IMGD 2905 - Project 1

The goal of this project is to set up tools for a game analytics pipeline and apply the pipeline to Riot's League of Legends (League). You will work through steps to setup tools that allow for querying, extraction and analysis of data. The pipeline will be exercised from basic queries to Riot's game data set, analysis and presentation through charts and tables, and into a report for dissemination. The tool pipeline will be used for subsequent projects, including a more advanced analysis of League data.

Part 0 - Setup

Part 1 - Matches Played

For the League player (summoner) named "Faker" (Wiki), analyze the cumulative number of (ranked) LoL matches he has played since he started (using the start day as day 0).

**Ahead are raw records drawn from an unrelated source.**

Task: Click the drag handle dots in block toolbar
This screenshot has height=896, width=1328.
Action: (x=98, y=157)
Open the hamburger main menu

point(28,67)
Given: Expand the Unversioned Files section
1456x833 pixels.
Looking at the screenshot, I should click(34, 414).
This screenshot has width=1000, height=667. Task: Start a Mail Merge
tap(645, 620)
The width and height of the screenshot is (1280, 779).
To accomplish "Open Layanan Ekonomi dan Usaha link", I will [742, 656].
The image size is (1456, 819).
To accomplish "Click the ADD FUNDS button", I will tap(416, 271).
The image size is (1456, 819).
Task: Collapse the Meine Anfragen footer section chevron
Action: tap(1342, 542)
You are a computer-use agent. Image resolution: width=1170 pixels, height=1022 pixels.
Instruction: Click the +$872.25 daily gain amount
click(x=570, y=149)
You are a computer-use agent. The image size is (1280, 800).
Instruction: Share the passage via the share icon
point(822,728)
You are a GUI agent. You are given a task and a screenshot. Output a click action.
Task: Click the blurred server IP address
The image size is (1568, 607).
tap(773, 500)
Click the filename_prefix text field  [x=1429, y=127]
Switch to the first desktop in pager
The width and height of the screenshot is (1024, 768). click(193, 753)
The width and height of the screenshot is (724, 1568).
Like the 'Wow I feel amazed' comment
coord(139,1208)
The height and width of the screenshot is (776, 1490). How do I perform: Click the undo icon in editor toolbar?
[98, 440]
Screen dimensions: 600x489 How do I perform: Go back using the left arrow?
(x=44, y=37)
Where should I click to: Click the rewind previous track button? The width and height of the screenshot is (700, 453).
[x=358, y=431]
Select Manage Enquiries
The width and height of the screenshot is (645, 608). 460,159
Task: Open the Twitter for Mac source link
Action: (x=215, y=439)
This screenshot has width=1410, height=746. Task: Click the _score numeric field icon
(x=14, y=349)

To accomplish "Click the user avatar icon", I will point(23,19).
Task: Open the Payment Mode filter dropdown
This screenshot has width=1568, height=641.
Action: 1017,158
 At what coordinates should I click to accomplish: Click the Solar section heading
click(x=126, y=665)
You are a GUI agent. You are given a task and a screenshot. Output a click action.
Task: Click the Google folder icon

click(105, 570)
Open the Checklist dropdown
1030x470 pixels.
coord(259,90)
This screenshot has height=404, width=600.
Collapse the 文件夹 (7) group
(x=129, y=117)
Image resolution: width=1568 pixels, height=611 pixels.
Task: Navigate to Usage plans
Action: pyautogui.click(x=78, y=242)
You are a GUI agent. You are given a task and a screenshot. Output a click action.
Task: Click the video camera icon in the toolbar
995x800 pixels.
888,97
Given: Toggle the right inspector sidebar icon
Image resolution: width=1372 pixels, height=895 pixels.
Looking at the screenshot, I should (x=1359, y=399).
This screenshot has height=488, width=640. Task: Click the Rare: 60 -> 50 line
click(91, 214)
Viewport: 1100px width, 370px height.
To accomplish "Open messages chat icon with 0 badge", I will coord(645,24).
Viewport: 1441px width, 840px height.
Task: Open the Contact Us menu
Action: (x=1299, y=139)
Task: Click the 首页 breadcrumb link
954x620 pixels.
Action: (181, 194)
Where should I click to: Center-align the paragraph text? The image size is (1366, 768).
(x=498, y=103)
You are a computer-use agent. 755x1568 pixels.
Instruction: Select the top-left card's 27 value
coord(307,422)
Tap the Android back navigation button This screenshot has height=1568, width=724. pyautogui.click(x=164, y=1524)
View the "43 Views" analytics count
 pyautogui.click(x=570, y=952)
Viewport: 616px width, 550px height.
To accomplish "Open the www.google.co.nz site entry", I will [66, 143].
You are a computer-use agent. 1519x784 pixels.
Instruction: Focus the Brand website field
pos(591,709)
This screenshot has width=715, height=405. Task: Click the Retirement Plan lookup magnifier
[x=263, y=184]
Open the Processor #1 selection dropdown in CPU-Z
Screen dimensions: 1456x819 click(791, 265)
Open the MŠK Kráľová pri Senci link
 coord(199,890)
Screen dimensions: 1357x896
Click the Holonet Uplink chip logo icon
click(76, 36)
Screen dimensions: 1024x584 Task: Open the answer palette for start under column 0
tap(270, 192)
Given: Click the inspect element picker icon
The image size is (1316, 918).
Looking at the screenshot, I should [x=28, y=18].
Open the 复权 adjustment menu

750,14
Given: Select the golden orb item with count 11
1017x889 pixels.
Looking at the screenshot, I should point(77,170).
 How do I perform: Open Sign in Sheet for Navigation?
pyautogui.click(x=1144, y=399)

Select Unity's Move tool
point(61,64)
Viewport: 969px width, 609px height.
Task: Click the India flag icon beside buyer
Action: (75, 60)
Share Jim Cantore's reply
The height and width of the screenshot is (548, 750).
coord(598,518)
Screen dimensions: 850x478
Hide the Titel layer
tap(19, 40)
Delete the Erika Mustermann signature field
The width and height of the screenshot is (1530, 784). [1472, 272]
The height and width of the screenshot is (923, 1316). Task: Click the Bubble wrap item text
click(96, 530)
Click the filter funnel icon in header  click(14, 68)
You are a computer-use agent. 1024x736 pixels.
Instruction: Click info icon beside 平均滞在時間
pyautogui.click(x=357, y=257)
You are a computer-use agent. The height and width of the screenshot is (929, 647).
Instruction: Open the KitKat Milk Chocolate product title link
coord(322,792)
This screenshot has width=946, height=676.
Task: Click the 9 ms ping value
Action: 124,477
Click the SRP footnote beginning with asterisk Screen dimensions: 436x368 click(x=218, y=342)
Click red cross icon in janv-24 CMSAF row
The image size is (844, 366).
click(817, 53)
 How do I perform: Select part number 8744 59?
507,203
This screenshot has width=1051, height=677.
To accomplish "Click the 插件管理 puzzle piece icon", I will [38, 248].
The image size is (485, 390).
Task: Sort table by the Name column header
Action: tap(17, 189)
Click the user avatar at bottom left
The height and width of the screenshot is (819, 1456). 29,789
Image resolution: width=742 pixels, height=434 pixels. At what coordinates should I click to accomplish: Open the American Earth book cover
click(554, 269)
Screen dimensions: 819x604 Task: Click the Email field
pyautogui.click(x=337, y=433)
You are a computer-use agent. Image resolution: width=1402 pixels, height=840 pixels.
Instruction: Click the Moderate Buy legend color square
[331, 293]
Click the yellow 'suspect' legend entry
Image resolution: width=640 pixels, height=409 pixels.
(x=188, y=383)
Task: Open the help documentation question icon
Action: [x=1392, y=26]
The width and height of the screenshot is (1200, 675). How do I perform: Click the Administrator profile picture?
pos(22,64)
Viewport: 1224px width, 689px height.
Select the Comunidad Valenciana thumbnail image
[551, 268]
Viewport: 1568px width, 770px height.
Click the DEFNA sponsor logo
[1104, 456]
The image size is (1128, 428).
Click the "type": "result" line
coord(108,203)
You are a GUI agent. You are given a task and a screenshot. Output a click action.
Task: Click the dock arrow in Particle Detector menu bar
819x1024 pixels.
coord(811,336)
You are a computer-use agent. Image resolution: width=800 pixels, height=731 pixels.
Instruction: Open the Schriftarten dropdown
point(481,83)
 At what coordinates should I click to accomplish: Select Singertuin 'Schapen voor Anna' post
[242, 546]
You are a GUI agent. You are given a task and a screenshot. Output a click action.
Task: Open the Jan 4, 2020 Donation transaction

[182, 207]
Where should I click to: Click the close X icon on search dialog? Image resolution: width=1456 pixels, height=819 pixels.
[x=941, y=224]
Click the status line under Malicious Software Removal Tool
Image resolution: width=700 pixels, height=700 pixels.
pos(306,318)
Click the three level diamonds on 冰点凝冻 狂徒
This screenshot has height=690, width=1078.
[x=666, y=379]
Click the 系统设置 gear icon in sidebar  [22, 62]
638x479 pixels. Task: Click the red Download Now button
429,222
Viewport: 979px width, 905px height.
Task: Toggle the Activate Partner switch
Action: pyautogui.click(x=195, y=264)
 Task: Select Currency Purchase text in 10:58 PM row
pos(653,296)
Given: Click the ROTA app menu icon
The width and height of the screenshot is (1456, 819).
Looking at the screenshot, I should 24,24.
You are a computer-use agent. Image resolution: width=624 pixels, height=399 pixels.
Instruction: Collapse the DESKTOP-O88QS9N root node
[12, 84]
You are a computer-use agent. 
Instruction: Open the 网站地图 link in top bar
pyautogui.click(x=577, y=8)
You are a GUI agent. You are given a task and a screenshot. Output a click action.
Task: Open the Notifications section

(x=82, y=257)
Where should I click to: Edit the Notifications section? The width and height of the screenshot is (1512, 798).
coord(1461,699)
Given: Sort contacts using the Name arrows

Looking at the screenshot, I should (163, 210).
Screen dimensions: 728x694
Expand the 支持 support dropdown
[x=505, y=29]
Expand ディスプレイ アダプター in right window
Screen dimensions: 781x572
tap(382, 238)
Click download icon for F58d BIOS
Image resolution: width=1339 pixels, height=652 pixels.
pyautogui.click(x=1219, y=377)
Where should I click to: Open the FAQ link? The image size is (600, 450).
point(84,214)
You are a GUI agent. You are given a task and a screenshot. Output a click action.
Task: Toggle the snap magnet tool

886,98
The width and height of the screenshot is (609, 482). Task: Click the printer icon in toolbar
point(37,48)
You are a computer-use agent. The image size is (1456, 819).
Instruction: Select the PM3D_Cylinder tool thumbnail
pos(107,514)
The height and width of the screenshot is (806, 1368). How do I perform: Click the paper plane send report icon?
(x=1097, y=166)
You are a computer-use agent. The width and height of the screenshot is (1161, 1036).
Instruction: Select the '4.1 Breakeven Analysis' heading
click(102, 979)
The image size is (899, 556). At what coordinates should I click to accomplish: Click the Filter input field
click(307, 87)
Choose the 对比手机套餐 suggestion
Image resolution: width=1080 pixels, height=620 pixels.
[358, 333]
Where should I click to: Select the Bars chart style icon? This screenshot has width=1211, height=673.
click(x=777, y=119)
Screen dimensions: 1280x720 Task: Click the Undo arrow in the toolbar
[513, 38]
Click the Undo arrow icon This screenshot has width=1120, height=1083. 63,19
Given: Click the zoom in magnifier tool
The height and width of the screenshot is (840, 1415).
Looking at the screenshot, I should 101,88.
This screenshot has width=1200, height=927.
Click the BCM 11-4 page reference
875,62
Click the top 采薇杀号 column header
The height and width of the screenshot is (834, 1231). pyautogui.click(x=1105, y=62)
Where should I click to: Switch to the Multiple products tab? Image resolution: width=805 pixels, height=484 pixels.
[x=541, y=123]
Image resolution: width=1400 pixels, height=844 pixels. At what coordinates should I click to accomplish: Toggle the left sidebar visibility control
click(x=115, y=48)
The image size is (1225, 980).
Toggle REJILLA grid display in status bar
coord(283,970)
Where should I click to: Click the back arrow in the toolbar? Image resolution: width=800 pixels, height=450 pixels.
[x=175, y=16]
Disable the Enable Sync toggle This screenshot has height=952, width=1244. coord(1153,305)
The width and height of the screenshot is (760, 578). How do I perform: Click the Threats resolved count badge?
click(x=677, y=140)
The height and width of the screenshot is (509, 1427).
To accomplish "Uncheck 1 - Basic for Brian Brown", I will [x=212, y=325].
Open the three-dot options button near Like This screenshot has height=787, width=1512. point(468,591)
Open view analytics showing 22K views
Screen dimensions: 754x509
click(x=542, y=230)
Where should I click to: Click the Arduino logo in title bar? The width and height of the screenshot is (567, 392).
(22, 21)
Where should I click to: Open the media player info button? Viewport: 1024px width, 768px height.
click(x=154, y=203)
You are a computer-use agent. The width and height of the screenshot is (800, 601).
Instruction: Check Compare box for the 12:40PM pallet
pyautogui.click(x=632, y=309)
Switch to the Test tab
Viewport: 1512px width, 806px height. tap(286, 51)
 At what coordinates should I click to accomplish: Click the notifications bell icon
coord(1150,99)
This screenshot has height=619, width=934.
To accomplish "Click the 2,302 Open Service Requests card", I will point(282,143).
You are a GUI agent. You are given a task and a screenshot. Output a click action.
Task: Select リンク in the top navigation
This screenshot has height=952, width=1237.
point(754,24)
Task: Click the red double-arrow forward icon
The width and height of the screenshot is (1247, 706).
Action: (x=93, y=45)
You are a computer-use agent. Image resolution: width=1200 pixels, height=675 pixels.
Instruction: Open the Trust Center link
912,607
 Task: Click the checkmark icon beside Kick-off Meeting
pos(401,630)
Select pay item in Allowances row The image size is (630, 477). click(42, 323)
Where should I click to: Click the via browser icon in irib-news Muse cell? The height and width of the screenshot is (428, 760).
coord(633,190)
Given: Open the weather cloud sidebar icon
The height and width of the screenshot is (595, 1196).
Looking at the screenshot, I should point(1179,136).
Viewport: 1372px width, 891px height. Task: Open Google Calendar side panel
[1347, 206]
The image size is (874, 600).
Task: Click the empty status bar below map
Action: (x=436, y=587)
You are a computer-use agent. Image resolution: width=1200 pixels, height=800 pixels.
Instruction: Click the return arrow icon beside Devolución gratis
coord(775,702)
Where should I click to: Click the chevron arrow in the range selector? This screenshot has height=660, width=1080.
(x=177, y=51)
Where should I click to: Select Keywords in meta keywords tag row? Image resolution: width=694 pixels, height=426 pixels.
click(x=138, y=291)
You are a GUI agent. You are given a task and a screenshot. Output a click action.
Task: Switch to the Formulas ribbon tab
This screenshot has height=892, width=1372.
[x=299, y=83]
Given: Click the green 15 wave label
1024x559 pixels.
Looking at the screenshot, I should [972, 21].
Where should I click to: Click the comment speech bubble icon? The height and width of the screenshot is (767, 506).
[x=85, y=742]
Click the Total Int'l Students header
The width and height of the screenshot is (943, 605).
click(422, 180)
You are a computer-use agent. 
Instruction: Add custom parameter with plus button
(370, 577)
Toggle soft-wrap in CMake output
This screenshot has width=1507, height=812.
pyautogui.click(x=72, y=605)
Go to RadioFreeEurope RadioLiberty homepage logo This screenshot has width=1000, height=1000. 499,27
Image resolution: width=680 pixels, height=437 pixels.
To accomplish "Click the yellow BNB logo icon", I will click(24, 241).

To gather the needed data, use Python and the Riot API. Below is a Python script showing some basic queries. The lines with a # are comments, written to help understand what the code is doing. You are encouraged to: 1) run the below script to make sure it works, 2) study it carefully and modify it and re-run it as needed to gain a deep understanding of how it works, 3) copy, extend and modify it to provide the data you need for this project.

#!/usr/bin/python3
#
# basic.py - Do some basic queries using the Riot API.
#
# version 1.2
#

# Bring in Python imports needed for data processing.
# RiotWatcher from: https://github.com/pseudonym117/Riot-Watcher
from riotwatcher import RiotWatcher
import json
import time

# Replace below with my Riot developer key.
developer_key = 'my-developer-key-here'

# Get master RiotWatcher object that queries Riot API using my key.
r_w = RiotWatcher(developer_key)

# Get player with summoner name 'faker'.
# Wiki: https://en.wikipedia.org/wiki/Faker_(video_gamer)
player = r_w.get_summoner(name='faker')

# Print out player info.
print("Player")

# Get player's match list from match data.
match_data = r_w.get_match_list(player['id'])
match_list = match_data['matches']

# Loop through all matches, printing out champion id.
# Note: the champion id corresponds to the static_get_champion_list().
print("\nChampions played") # "\n" puts out a newline (blank line).
count = 0
for match in match_list:
    count = count + 1  # tally the number matches
    champion = match["champion"]
    print(champion, end=", ")  # end=", " puts a comma and space after
print("\nTotal matches: %d" % count)    # %d is for integer

# Print out time of oldest (and last) match in list.
# Note: match times are in milliseconds since 1970.
i = len(match_list)-1 # in Python, the last item in a list is length-1.
match = match_list[i]
match_time_old = match['timestamp']
print("\n\nOldest match time: ", end="")
print(json.dumps(match_time_old, indent=3))
print(time.strftime('%Y-%m-%d %H:%M:%S', time.gmtime(match_time_old/1000)))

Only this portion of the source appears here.